Letter to the Editor:
Regarding the letter about Common Core standards in the June 12 edition of the Chester County Press, I think it's time to get the facts straight about Common Core and the role that standards, and standardized testing, plays in our public education system.
First, the Common Core standards are not a federal mandate or represent "federal control of education." They are not even a product of the federal government. They were developed by the National Governors Association and Council of Chief State School Officers in response to concerns about U.S. student performance on international tests and to address the wide variance in standards across states. Some states had high standards, others didn't. Is it a good idea to ensure that states set a high bar for our students? Of course. And that's what 45 states have done by adopting Common Core.
Second, standards have been in place for over a decade in most states, and since the late 1990s here in Pennsylvania. Standards define the skills and knowledge students need to be successful in college and careers. They were originally created because too many schools didn't do a good job of preparing students, and parents had no way of knowing that until it was too late (this was the rationale behind the No Child Left Behind legislation). By creating a standard yardstick, parents could begin to compare schools and determine school quality. This shouldn't be a radical or negative concept to anyone who cares about education.
Third, standards do not determine how subjects are taught. Local school districts determine how to teach the standards, and teachers can use any books or materials they feel best fit their teaching styles and methods. If a teacher believes that Shakespeare best conveys a literary concept like imagery, then that's what the teacher will use. University education departments and local school district policies have far more influence over teachers than state standards.
Fourth, we have been debating standardized testing in this country since the 1840s, when Horace Mann first introduced them in Massachusetts as an alternative to the end-of-year "pageants" staged by local schools to show off so-called learning. (What he found was that many students were great memorizers but didn't understand the words or concepts they were reciting.) What we've learned since then is that if parents and local communities are to ensure quality education, we must have an agreed-upon means to measure quality. Standardized tests aren't perfect or complete; but they are an important component in determining how well schools are teaching and how well our kids are learning. Our efforts should be spent on how to ensure standards and testing can best be implemented, not on whether we should use them.
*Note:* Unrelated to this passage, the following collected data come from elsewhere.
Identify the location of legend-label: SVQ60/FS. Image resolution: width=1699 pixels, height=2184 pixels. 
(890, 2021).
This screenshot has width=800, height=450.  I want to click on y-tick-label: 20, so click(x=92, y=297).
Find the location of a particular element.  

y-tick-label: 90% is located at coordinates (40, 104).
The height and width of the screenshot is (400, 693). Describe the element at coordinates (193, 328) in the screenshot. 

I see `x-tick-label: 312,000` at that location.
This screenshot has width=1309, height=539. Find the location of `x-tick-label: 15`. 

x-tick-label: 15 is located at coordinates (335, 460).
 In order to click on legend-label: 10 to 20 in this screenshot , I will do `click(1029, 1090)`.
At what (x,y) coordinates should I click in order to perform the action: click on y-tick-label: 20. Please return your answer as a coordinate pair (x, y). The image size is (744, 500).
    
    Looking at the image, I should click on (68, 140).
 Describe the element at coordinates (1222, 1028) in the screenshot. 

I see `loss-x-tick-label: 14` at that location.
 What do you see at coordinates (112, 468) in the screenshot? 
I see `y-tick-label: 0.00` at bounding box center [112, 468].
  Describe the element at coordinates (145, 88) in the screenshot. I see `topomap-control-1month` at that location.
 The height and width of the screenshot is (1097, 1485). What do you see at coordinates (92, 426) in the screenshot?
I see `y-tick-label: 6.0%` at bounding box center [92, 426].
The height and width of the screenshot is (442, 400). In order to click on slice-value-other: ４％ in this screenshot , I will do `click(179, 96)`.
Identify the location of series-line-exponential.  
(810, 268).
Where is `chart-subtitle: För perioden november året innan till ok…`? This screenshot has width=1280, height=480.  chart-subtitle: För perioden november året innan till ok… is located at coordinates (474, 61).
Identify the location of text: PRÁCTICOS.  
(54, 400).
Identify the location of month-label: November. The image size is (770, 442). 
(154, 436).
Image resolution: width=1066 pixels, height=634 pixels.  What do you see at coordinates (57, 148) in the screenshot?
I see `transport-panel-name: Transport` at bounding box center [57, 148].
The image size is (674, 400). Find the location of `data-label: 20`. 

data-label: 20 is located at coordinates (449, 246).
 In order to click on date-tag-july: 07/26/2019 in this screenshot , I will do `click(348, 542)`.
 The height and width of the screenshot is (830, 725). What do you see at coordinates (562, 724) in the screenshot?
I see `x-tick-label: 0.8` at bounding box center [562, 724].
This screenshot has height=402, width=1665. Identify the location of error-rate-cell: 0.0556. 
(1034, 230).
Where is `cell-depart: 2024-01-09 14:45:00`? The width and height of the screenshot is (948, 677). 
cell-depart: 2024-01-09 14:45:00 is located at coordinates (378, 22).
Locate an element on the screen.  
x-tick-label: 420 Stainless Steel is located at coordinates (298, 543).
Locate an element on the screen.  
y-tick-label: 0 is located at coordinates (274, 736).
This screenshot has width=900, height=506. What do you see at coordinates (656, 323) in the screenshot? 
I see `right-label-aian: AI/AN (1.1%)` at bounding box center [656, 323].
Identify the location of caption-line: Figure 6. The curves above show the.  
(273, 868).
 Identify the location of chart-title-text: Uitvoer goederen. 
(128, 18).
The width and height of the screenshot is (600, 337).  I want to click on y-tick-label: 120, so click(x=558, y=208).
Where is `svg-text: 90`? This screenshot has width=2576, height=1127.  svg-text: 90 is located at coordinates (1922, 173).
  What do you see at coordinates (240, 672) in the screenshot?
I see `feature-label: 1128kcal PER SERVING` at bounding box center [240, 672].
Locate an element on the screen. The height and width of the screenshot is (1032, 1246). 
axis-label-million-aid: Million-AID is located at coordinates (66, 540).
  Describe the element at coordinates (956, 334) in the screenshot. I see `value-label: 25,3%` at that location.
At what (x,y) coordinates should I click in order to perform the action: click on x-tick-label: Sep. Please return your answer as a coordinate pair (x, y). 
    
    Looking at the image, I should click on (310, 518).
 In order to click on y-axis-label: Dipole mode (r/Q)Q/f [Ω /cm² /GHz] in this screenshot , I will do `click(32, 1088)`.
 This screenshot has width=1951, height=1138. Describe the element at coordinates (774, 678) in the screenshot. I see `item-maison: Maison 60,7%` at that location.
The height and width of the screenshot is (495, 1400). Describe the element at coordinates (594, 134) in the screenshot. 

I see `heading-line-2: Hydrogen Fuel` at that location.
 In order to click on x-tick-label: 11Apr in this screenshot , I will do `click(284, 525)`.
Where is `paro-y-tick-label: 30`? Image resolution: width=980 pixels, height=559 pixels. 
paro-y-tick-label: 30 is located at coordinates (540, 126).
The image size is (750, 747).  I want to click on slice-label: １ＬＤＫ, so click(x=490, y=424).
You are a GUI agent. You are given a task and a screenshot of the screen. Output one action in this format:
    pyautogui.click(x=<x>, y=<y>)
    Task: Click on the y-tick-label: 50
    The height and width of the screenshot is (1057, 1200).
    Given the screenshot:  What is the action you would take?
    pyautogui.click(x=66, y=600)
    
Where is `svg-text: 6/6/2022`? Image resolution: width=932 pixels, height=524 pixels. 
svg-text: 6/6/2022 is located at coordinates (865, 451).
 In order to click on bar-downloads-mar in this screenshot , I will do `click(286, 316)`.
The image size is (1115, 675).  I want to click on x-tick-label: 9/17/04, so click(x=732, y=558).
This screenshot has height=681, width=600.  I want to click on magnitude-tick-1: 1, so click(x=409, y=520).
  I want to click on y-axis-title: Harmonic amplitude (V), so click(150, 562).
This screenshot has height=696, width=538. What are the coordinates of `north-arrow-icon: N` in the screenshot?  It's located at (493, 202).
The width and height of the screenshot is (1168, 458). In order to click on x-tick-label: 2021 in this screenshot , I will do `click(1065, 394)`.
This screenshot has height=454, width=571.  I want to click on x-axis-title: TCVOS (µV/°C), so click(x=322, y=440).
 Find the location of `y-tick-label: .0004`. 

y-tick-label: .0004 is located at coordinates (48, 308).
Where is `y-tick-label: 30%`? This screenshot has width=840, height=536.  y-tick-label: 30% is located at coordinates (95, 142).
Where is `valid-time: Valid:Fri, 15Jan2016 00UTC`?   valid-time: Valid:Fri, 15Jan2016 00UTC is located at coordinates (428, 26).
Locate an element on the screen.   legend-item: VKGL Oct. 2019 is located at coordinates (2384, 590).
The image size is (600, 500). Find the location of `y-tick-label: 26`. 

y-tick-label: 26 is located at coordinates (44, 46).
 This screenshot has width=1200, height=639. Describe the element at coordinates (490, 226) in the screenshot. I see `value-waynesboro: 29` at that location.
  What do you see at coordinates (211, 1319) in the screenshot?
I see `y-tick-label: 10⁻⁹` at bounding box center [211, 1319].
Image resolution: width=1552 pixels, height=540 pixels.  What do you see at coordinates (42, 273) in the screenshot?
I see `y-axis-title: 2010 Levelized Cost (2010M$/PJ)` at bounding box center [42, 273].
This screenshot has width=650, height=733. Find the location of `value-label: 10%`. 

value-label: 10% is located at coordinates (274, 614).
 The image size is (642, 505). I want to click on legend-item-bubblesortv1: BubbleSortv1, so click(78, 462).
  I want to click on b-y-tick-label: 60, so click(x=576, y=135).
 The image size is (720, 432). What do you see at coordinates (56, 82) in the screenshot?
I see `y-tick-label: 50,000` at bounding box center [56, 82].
I've read the Common Core standards, the current Pennsylvania state standards, and the proposed Pennsylvania Common Core. By adopting Common Core, Pennsylvania is clearly raising the bar for its students. It is also implementing the standards intelligently, and ensuring that no aspect of education is diminished. Before passing judgment on Common Core or standards in general, I encourage all parents and local school board members to read the standards and understand the role they play in education. Talk to your teachers and administrators. Perhaps then we could have an intelligent debate.
Unfortunately, Jane Brown's letter is representative of the same misinformation and unfounded paranoia that so many anti-Common Core partisans embrace. Having standards doesn't "standardize" or pigeon-hole our children. That's like saying all high school students who can run a six-minute mile will be long-distance runners; perhaps they will be football or basketball players, or won't play sports at all. In addition to misrepresenting the standards, she also offers no viable alternative. Letting each district determine standards would result in a chaotic and ineffective public education system, and would set our nation back decades. Without some type of standards, we can forget about our students being competitive in the global marketplace. If a district sets low standards, those students won't even be competitive in their own state.
Finally, let's not demonize the federal government simply because of political partisanship. Remember, it wasn't the federal government that segregated schools, denied girls the same opportunities as boys to play sports, and let students with disabilities languish in inferior conditions. It was state and local governments. The federal government's role in education has almost entirely been to ensure that "no child is left behind" and ensuring equal access to quality education. Instead of playing the "states' rights" card, perhaps we should realize that all levels of government have a stake in education. Quality education should be a priority for all of us.